** Extracted material **
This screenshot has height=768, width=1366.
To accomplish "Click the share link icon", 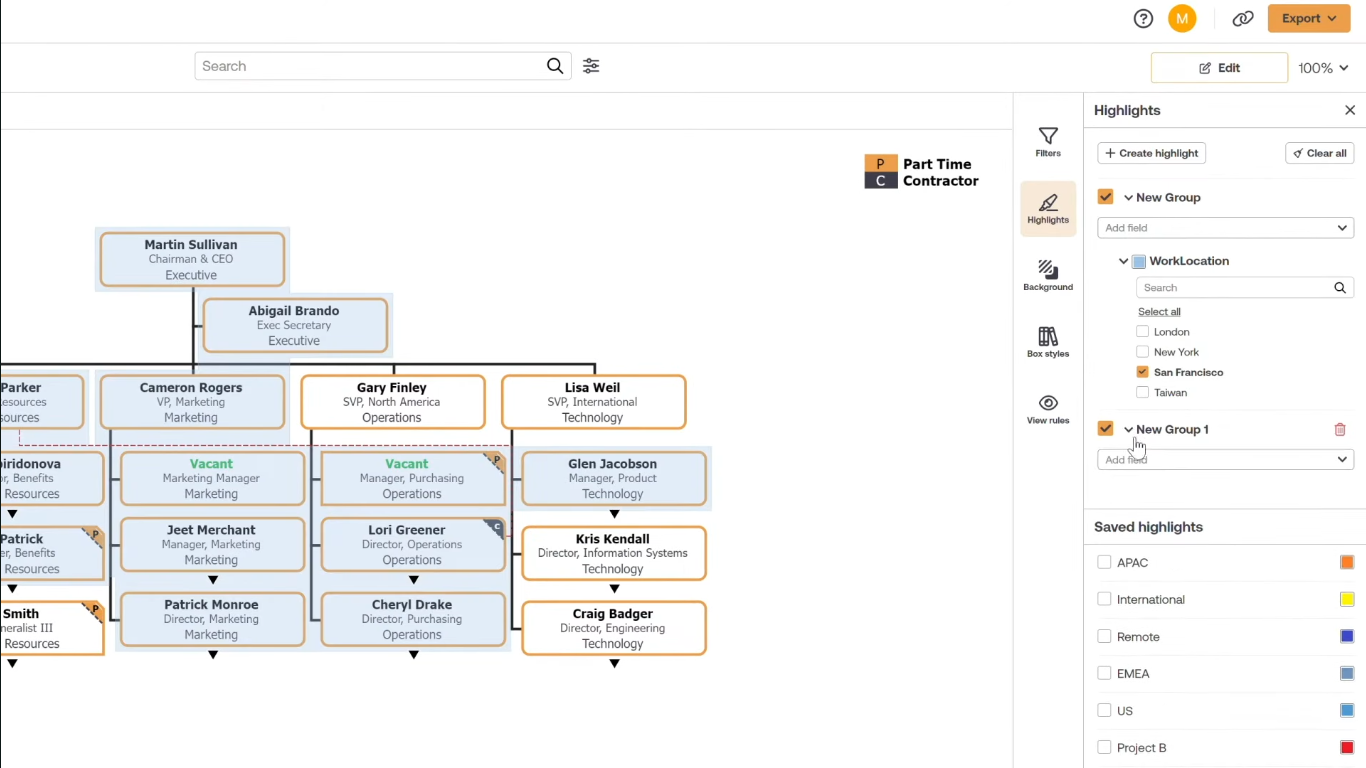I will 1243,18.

--

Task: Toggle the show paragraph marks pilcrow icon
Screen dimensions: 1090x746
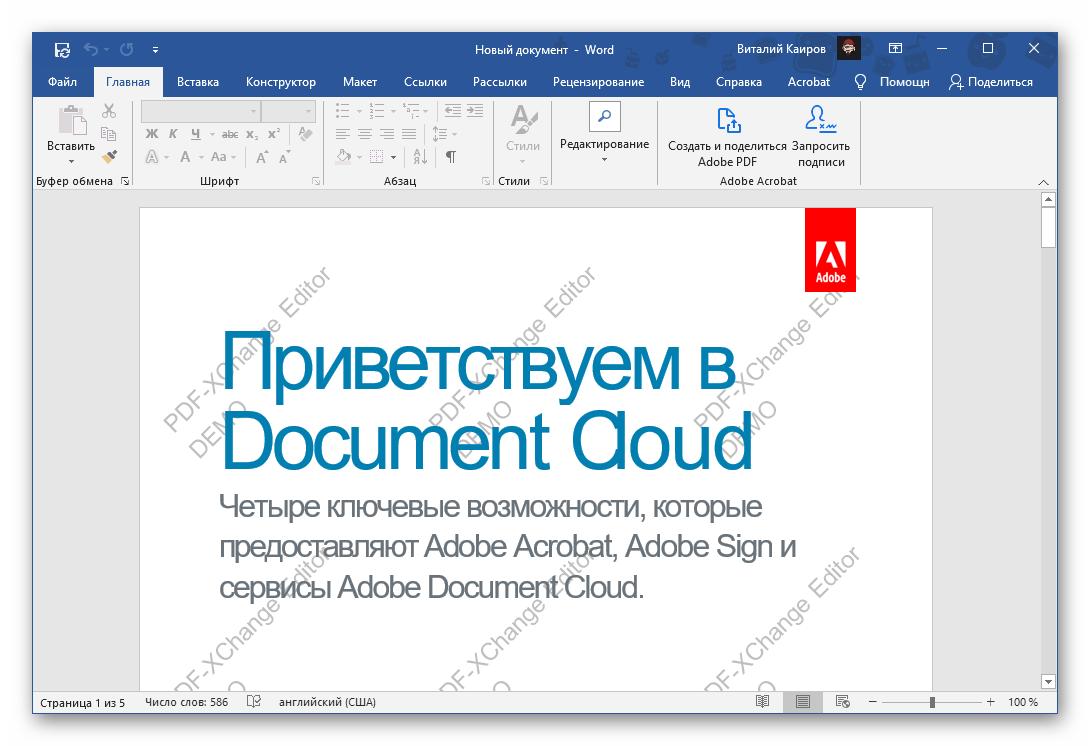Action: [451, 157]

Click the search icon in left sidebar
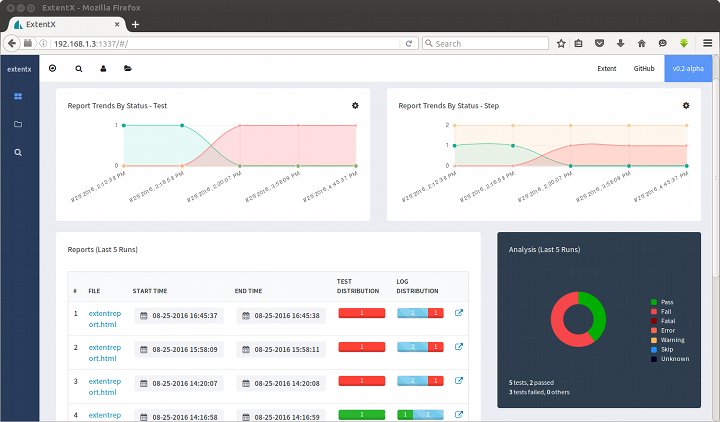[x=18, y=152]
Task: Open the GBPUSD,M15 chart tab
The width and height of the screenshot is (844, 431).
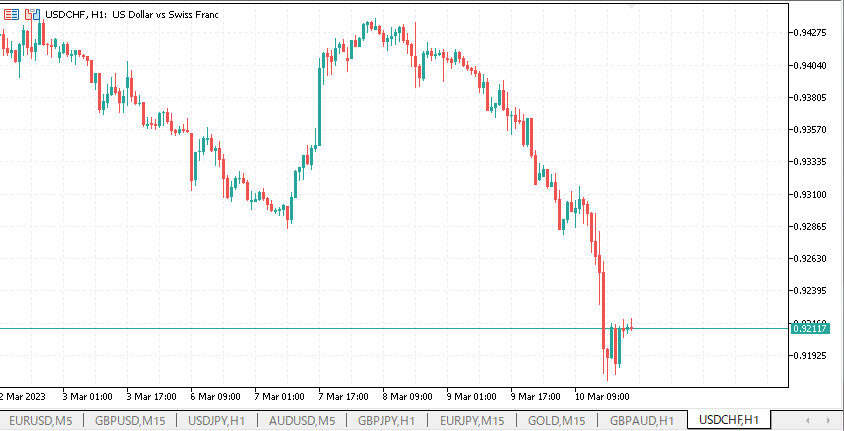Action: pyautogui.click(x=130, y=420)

...

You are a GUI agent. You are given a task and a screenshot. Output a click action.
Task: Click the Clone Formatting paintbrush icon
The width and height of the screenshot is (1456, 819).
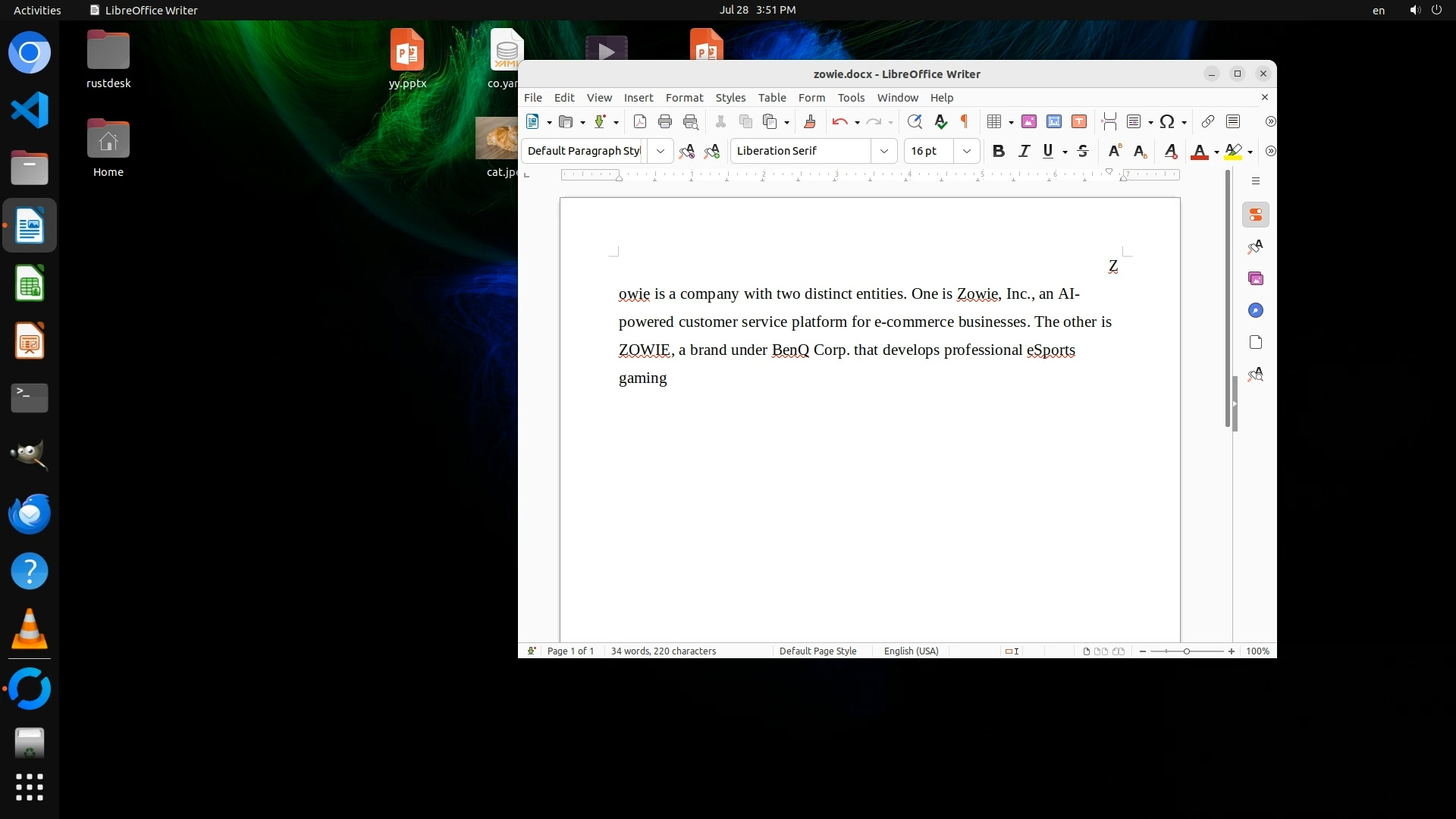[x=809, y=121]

** Instructions for the task **
In the stretch from "Task: Open the GBPUSD,M15 chart tab" through "Action: pyautogui.click(x=130, y=420)", switch "screenshot" to "screen capture" and give those entries again with everything else unchanged. Leave the pictures out.

** Exercise response **
Task: Open the GBPUSD,M15 chart tab
The width and height of the screen capture is (844, 431).
Action: pyautogui.click(x=130, y=420)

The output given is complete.